以下、ネタバレありですので読み進めご留意ください。
2025年『二都物語』感想
結末にショックを受けた宝塚版
この作品は宝塚でも過去に2回上演されていて、映像ですが瀬奈じゅんさん主演の花組バージョン(2003年)を見ています。
当時は主人公が自ら望んで愛する女性の夫の身代わりになって死んでいくという結末に強いショックを受け、それから一度も映像を見直すことはありませんでした。
ところが今回、演者の力量とブロードウェイ版の演出の妙、そして自分自身が年齢を重ねたこともあり、こういう自己犠牲的な愛も ”一つの愛のカタチ” だとすんなり受け入れることができました。
井上芳雄と浦井健治の安定感
正直、観るまえは井上芳雄さんや浦井健治さんといった大御所のキャスティングに ”いまさら感” が否めなかったんです。
ところがグランドミュージカルの主演を何度もやってきたおふたりだからこその安定感と達者ぶりに、現代の価値観では受け入れがたい自己犠牲愛の物語を成立させるにはこのくらいのキャリアをもってして望まないとシラケてしまうのかもと納得。

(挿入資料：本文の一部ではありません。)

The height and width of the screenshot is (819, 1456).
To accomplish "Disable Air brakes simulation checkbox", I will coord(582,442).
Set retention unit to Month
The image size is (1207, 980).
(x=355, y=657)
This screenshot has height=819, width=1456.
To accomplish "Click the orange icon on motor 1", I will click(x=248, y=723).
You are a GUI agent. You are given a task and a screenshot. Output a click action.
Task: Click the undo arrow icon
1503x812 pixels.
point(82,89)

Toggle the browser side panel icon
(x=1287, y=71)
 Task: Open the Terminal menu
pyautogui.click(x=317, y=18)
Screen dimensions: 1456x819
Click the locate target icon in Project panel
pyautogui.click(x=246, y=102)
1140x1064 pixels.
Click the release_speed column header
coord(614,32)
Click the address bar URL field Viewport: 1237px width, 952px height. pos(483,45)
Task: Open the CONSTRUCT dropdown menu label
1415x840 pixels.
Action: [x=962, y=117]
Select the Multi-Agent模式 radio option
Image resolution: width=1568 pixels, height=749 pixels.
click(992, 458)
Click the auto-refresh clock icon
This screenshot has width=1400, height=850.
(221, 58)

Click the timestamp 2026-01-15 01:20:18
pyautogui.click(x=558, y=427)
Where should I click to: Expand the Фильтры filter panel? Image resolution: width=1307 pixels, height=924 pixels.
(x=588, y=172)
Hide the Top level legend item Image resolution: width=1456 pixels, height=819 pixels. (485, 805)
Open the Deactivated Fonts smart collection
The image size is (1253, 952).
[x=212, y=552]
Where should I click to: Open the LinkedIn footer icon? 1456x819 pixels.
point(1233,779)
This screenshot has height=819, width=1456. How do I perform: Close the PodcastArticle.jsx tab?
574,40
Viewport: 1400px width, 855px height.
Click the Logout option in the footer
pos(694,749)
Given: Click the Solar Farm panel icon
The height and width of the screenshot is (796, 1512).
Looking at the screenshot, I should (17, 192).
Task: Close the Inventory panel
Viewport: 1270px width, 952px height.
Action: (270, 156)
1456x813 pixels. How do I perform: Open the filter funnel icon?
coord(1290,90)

井上さん自身40代でありながら若者の役も違和感なく、飲んだくれのダメンズが愛を知って究極の決意をするに至るまでの過程を緻密に演じてブラボー!!
壮大に歌い上げているように見せているけれど彼的には6割くらいのパワーしか使っていないのでしょう。長丁場の公演において常に一定のクオリティを保つため、そんなテクニックを使えるのはキャリアの成せる技。
同じく40代の浦井さんもいつまでも誠実でまっすぐな好青年が似合う似合う。ミュージカル俳優ってスゴイですね。
タカラジェンヌは”霞を食べているフェアリー”と言われていますが、ミュー俳優はいったい何を食べて若さをキープしているんでしょうか。笑
潤花の進化がスゴイ
そして驚いたのはヒロインの潤花さんですよ。
我々がイメージする宝塚時代の太陽のような明るさとパーンと圧のある華やかな彼女はどこへ??
聞いたこともない落ち着いた声のトーンとセリフ回しに、最初は本当に潤花さんかと何度もオペラで確認したほど。
番宣では「ギャハハハッ!」と井上さんや浦井さんの声が聞こえないほど大きな声で笑い、弾けるような笑顔を見せていただけにギャップにびっくりですよ、まるで別人だったんですから。
フランス革命の苦しい時代のなかでも周囲への優しさと思いやりに溢れた淑女ルーシーを月のように静かで清楚な佇まいで演じ、男たちが彼女の幸せを願わずにはいられないのも納得の役作り。ステキな女優さんになりましたね。
浦井さんとの宝塚式ではないブチューッのキスも3回?体当たりで頑張っていました。
ひとつ潤花さんらしさが垣間見れたのは、浦井さんに抱きくときのジャンプ力が健在だったこと。浦井さんがリフト(お姫様だっこ)しやすいように飛んだジャンブが高いっ!!笑
ほかには3人の運命を変えるキーパーソンとして元雪組の未来優希さんが大活躍していたのも嬉しかったです。
ということでキャストの凄さと物語の奥深さを知り大感動となった『二都物語』観劇。
本日は月曜日ということでジェンヌさんもちらほら。
花組の希波らいとさんをお見かけして、いつか希波さん主演で再演あればいいな~なんて思いながら劇場をあとにしました。